For decades, the idea of civil society was of interest mainly to scholars. Now quite suddenly, the term has taken on political importance. Whatever the problem, from fragmenting families to declining voter turnout, Democrats and Republicans increasingly point to civil society as the solution. But while strengthening civil society is certainly part of the answer, there is more to our cultural and moral devastation than even a vibrant society can solve.

Civil society refers to those aspects of society that are independent of both the state and the market. Examples include families, civic and religious associations, unions, political parties and so on. For centuries, social thinkers have argued that a vibrant civil society is a good thing and, for a democracy, even a necessary thing, for it helps us to achieve two essential social objectives: Citizens coming together as groups help temper the power and reach of the state; and, while these groups have their own identities and aims, they also help cultivate the norms of the larger society, including the habits of good citizenship.

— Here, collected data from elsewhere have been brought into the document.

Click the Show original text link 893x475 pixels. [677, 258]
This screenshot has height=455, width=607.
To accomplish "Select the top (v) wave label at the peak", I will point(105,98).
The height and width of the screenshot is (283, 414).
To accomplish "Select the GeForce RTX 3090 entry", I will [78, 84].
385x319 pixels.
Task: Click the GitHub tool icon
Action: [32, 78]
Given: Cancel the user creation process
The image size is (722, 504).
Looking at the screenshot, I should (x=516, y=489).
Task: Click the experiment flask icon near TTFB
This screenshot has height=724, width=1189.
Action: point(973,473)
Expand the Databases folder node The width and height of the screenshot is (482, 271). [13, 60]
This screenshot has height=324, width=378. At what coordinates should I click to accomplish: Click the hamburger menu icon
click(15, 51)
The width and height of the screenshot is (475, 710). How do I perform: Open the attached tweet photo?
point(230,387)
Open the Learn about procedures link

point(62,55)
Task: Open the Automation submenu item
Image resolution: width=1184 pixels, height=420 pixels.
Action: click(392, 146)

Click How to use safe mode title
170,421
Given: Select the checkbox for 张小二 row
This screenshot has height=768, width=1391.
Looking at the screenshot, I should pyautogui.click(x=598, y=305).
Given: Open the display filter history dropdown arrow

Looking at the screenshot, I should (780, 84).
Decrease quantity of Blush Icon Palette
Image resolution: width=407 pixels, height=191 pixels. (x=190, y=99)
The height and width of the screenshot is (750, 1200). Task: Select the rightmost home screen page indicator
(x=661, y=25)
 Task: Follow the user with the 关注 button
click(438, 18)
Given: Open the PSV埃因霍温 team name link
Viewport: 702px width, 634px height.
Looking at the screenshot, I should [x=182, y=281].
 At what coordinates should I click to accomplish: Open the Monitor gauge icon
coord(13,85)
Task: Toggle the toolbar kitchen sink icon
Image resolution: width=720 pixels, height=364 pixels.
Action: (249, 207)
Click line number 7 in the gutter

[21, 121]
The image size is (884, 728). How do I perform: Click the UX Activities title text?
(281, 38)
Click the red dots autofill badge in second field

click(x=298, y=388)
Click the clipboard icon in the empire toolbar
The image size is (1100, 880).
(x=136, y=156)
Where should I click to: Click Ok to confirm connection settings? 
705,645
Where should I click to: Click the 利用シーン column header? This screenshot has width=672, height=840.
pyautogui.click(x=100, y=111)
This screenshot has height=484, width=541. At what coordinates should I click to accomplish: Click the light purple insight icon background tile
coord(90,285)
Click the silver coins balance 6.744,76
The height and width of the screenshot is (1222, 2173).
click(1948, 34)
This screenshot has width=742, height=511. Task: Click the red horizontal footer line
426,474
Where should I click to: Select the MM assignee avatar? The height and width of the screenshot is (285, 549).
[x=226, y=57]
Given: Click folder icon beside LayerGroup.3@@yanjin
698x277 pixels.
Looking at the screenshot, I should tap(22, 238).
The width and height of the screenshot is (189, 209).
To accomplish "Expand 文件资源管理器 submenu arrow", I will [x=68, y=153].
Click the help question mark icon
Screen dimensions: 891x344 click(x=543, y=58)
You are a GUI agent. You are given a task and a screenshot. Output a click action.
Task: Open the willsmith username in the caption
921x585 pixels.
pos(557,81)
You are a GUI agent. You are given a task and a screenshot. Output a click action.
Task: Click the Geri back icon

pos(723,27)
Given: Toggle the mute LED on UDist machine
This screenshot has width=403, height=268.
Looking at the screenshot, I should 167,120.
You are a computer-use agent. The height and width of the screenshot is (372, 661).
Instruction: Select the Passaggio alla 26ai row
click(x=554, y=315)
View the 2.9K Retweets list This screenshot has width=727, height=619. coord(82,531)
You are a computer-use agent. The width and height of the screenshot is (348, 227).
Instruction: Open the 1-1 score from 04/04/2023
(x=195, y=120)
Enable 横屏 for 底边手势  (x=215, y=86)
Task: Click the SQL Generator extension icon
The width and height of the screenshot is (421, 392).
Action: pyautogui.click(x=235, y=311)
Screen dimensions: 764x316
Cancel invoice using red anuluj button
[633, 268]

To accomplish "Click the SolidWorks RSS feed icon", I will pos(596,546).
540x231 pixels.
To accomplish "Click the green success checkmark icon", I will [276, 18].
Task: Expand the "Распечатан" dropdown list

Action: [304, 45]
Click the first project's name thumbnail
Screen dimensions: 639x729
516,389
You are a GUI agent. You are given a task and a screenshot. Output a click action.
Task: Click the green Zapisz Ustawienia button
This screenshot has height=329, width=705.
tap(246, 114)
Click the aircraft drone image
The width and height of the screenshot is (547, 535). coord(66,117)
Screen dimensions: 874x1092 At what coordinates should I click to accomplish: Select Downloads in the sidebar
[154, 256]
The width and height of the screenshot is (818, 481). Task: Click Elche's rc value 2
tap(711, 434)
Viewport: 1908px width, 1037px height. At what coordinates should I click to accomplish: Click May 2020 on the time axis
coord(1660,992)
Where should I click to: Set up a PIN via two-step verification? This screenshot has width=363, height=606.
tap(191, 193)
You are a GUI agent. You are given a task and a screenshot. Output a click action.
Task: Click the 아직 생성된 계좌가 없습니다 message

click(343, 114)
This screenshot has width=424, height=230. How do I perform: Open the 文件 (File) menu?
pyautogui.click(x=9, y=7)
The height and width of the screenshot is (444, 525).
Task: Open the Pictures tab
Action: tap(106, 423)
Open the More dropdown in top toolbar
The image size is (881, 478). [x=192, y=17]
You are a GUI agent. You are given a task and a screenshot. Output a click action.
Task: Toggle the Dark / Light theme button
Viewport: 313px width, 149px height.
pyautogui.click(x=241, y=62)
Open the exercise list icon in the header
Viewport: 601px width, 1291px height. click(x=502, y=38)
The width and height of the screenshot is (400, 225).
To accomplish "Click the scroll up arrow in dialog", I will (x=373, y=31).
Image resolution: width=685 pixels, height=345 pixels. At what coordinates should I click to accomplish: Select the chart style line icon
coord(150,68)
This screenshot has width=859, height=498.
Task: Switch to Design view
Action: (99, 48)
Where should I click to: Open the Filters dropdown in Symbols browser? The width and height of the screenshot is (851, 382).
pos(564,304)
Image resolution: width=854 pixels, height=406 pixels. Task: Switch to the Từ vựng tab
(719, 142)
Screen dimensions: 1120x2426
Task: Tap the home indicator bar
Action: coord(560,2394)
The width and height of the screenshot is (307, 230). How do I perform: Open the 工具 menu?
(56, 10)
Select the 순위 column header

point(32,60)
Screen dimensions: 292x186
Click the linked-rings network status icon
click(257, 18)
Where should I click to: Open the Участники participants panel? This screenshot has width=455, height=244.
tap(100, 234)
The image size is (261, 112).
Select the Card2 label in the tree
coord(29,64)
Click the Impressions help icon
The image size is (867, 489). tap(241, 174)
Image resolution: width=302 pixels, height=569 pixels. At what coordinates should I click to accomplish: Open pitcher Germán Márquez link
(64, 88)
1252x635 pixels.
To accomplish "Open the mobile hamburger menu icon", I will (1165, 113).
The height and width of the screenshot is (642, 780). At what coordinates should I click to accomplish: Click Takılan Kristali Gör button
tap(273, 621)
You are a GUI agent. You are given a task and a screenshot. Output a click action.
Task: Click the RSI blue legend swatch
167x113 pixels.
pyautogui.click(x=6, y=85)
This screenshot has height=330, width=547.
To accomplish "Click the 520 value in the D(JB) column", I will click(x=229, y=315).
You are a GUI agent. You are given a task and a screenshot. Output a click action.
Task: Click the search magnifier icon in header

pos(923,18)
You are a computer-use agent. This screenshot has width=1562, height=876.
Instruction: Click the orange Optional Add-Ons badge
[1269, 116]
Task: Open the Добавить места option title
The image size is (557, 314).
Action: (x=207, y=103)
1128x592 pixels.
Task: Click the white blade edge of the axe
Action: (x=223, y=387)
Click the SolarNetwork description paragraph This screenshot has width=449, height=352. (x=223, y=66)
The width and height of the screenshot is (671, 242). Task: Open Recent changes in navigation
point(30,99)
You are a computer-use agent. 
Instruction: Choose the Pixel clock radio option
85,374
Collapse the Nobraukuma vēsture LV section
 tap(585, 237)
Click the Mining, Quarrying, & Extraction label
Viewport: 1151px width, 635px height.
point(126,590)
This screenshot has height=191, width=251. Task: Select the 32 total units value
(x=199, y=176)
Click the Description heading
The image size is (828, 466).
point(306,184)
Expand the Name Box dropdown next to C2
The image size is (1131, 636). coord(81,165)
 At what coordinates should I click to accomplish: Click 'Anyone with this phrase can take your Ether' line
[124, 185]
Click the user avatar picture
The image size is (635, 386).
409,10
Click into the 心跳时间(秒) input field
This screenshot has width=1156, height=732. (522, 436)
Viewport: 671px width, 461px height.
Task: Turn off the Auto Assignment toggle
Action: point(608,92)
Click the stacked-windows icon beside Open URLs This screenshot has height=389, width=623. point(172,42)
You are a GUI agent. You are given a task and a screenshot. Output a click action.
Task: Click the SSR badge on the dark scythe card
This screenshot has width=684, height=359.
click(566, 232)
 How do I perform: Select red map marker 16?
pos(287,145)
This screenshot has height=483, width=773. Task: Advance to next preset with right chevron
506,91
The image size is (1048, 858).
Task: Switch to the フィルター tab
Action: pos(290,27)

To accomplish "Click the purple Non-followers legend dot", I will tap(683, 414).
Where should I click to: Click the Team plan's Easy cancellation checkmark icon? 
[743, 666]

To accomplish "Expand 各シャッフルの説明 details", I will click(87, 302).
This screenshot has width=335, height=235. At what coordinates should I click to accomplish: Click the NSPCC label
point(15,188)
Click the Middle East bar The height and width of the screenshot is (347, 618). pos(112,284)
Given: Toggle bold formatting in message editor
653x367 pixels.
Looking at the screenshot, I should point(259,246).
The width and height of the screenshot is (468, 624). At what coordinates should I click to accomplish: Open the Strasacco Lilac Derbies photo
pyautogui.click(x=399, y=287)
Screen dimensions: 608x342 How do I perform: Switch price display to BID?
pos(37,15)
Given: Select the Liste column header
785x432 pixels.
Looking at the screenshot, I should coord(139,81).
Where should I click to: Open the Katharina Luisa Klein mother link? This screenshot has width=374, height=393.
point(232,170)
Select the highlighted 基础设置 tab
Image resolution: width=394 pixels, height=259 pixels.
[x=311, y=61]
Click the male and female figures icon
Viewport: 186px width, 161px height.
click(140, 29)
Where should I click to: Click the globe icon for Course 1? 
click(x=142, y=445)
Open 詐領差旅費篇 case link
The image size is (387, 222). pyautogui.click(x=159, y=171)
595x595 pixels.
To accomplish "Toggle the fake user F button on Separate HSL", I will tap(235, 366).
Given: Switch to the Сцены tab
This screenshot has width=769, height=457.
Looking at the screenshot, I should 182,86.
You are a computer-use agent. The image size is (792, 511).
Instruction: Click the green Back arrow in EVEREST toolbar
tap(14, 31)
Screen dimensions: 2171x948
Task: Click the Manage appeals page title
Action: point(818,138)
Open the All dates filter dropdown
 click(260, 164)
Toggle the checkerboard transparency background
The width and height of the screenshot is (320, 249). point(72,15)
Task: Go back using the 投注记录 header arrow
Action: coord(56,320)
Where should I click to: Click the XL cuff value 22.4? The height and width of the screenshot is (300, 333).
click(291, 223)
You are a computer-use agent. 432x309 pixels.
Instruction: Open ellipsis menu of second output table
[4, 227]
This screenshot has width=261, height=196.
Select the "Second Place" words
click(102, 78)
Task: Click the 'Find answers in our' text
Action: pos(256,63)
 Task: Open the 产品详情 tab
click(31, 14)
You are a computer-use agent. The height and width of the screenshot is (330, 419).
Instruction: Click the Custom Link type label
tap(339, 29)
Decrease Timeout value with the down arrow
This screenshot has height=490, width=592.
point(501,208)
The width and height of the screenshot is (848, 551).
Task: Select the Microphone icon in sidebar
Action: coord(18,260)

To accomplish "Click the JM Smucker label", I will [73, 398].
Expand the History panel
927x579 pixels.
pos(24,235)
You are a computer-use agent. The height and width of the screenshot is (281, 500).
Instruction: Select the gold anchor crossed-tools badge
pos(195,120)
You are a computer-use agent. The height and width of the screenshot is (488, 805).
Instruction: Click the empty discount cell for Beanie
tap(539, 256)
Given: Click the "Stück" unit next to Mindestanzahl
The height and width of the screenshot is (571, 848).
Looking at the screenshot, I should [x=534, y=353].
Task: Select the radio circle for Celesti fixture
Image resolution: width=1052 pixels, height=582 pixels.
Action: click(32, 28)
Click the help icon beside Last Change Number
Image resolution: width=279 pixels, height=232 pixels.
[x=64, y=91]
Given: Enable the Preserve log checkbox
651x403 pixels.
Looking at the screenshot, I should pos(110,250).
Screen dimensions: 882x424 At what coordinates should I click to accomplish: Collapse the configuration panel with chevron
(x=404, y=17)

Historically, a vital civil society accounted for our nation’s exceptionalism and much of our strength. But America’s civil society is not what it used to be. In the past generation, families have disintegrated and participation has fallen dramatically in neighborhood groups, civic and political clubs, churches, PTAs and volunteer organizations. Many therefore conclude that the collapse of civil society is largely responsible for the sorry state of American society. Intractable problems of crime, drugs and the underclass; escalating violence in the media and our streets; a shrill and belligerent political climate; rising tensions between races and classes; the evaporation of even the most basic social courtesies--all these examples of our unraveling social fabric ostensibly result from a collapsed civil society.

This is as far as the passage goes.